Portland Works is a former cutlery works in the Highfield area of Sheffield in England. Built in 1877, it is now a Grade II* listed building with a wide variety of cultural uses. In early 2013, it was bought by nearly five hundred people, through one of the country's largest community share issues.[1]


The building, designed by architect JH Jenkinson was constructed in the late 1870s as a cutlery works. Three two- and three-storey ranges of brick-built workshops, offices and showrooms lie around a courtyard containing an octagonal chimney and some more recent structures. The central part of the rear range of workshops was reduced from three to two stories, following a fire. It was occupied for many years by R. F. Mosley, before being split into separate workshops. When first constructed, it was partially mechanised. When surveyed by English Heritage in 1995, it still retained hand forges and a steam-grinding room.[2]

In 1914, through a collaboration between Harry Brearley, Ernest Stuart and R. F. Mosley at Portland Works, this became the first place in the world to manufacture stainless steel cutlery and this remains, to this day, one of the site's many activities.[3] The city of Sheffield in itself is strongly associated with its steel industry heritage not least in sporting world, with the ice hockey team known as the Sheffield Steelers and one of the local football teams, Sheffield United being nicknamed 'The Blades'. Bramall Lane, Sheffield United's football ground, is within walking distance of Portland Works.

Music and art[edit]


Portland Works has recently come to be an area associated with the music and art scene. Bands such as Kimmy Yeah, Dosch and Big Eyes Family Players use Portland Works to practise, and there are studio facilities for use by other bands.


As well as musicians, a number of artists make use of the space at Portland Works, including Clare Hughes, Mary Sewell and Nuala Price. One of the most notable pieces of artwork created by any of the artists in Portland Works is that depicting the ghost of Portland Works (a painting by Mary Sewell).

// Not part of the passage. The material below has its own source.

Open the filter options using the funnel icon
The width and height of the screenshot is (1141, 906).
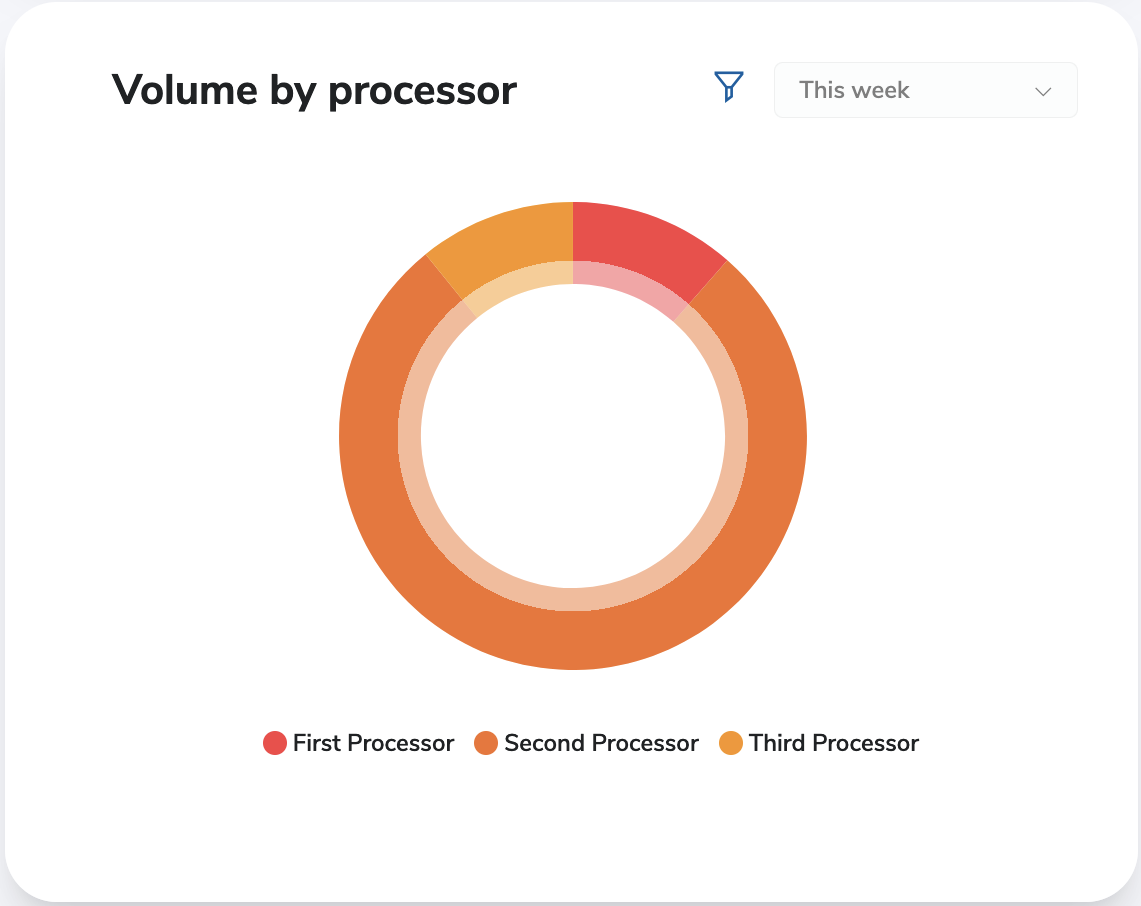point(728,88)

A view inside Portland Works

Portland Works is one of very few Sheffield metal trades buildings to have a continuous history of manufacturing since its construction, in 1877. For many years it was the home of R. F. Mosley's cutlery business. In 2009, a planning application was submitted for Portland Works to be converted into residential flats. As a result of this, concerned tenants and supporters set up a campaign to save Portland Works and offer an alternative future based on the existing mix of tenants. The 'Save Portland Works' campaign group became a Community Benefit Society in 2011, operating on co-operative principles. The Portland Works website outlines the campaign, through which almost £500,000 was eventually raised, with help from the Architectural Heritage Fund website to buy the works outright in early 2013.

The building is now community owned and operated by over 500 shareholders through one of the largest community benefit societies in the UK. Since 2013 a dedicated group of volunteers have been renovating the building, working to preserve as much of the original fabric as possible. By late 2017 about 25% of the Works had been so restored. The volunteers have focussed on retaining as much of the original fabric as possible, leading to extensive work being done to retain original pitch-pine window frames, hand forging replacement window catches and pointing the brickwork with lime mortars. Interiors are being done equally sensitively whilst attempting to provide some degree of modern comforts, such as roof insulation, good lighting and fire alarms. Meanwhile much work is being done in 2018 on restoring many of the complex roofs, funded by an HLF grant.

A shared meeting space has been created from two street-side workshops, for community and educational use, and a small museum has been built in an adjacent room, celebrating the Mosley family cutlery business and the people who worked there.

"Robert Fead Mosley" by Anna de Lange (published 2013) outlines the history of the works. Available from Portland Works by mail order at £4.


  1. ^ Connelly, Stephen. "Portland Works: Community Shares in action June 3, 2013". Centre for Local Economic Strategies. Retrieved 11 February 2014.
  2. ^ Historic England. "Portland Works (1271036)". National Heritage List for England. Retrieved 11 December 2014.
  3. ^ "Portland Works: About Us". Portland Works. Retrieved 5 June 2019.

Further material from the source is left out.